Posted by RTrolll on May 26, 2004, 8:09 pm
How about a cooling jacket on the top and sides of the fridge?
I was curious if there might be a load reduction being that the ambiant would
lowered? the well water is 53F in this area. I will be running a solar powered
drawing say 230 watts @ 1.2 gpm . If useful how many gallons per minute/hour?
Would a closed loop be better? water column is about 450' Would a ground loop
be better? Use a timer to pump water every so often? Cover fridge water fall
with closed cell foam? TIA Ed
Posted by Ben Simons on May 27, 2004, 7:52 am
Cool idea. First, be sure your well is not too cold. Fridges are not
efficient at too low temperatures. There was a discussion lately here or
in alt.energy.xxxxxxxxx about fridges. Search this discussion. A lot of
I would do it the following way:
2. wait till water took some heat
3. spill water (if you have too much of it)
4. pump new cold water
Another approach would be to sourround your fridge completely with water
(except the cooling devices of course. So you have a low outer temperature
for the fridge. But this is a lot of work.

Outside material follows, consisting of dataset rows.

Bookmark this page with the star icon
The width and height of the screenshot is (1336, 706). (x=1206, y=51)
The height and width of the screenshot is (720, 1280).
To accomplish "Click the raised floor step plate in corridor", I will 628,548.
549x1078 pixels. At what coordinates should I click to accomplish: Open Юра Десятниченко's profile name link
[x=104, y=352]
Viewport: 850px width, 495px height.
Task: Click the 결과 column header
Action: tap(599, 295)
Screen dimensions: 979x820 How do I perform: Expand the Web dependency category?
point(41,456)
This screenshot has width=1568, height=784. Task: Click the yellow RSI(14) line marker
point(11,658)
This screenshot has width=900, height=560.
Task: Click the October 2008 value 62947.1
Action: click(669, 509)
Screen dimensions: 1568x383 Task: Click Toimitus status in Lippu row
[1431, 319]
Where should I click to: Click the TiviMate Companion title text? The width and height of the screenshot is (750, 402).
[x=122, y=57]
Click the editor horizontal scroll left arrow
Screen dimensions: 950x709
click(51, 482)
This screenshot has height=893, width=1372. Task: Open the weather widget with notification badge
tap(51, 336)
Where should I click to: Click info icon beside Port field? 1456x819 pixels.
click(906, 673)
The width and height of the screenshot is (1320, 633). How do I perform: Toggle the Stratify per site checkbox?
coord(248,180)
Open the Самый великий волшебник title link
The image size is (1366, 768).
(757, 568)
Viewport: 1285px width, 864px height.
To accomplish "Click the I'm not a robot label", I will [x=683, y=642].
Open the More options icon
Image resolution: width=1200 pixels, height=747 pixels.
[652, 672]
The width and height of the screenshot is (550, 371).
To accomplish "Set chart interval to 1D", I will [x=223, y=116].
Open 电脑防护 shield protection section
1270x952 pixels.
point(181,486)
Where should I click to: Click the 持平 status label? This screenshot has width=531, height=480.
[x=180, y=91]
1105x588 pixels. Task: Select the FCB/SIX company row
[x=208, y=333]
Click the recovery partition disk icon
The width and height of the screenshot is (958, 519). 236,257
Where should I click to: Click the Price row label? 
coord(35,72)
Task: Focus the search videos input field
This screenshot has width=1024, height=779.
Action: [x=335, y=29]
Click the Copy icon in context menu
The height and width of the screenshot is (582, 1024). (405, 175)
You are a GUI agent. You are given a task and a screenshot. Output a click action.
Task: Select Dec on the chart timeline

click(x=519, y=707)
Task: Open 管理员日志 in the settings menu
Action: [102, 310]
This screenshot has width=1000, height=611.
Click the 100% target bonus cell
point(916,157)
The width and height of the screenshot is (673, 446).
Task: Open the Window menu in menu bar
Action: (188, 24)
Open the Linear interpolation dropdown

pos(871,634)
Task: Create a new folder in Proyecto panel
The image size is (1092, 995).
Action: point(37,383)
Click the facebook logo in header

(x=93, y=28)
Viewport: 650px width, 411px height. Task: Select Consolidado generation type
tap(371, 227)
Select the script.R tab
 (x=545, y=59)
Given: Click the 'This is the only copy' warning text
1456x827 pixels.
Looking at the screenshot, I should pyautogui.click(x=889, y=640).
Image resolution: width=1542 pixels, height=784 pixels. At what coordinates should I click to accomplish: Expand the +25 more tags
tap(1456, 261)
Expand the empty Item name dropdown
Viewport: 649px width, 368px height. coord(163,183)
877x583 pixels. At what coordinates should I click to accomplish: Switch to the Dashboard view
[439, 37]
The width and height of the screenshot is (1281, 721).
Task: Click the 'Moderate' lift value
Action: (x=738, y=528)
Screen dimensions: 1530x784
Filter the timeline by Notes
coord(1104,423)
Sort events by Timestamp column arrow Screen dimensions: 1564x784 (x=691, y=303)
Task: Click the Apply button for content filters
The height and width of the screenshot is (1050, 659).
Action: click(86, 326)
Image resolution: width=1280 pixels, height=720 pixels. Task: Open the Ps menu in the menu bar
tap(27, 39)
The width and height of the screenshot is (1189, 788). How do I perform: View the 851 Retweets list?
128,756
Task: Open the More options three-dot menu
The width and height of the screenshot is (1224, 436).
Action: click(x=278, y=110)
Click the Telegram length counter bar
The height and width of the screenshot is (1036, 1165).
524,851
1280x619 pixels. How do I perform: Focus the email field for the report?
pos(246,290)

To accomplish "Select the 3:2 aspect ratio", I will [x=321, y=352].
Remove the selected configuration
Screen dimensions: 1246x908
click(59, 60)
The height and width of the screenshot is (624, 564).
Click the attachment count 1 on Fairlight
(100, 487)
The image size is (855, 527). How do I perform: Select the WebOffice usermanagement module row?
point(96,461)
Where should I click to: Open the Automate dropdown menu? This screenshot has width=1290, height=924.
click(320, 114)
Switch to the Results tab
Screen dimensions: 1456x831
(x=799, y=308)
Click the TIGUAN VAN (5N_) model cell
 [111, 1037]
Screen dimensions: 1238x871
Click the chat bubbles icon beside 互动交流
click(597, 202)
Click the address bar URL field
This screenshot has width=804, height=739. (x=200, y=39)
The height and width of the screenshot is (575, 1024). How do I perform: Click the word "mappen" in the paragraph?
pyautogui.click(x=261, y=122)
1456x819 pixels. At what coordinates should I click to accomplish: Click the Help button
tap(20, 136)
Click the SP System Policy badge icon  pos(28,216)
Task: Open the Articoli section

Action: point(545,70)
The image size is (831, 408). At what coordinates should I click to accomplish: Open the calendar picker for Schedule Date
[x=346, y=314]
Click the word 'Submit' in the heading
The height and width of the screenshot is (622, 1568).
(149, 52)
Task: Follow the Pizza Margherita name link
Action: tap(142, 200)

Posted by daestrom on May 28, 2004, 2:21 pm
That's kind of a trade off thing though. True, the vapor-compression cycle
suffers from a loss in efficiency. But that would only be important if you
just cooled the cycle's condenser. If you cool the whole exterior surface
of the fridge down to 53F, then the compressor would seldom run. It would
be less efficient when it *did* run, but if it only comes on once a day, you
still come out ahead.
Of course, if your fridge runs a lot because the door seal is bad (or the
kids stand in front of it with the door open for 15 minutes at a time), then
the cooler exterior wouldn't cut down on compressor run time very much and
the loss of efficiency would start to hurt.
Posted by Ben Simons on May 31, 2004, 7:04 am
Am Fri, 28 May 2004 14:21:45 GMT hat daestrom
Yes, that's right of course. I took this for granted. Thanks for the
Exactly, just cool the shell of the fridge.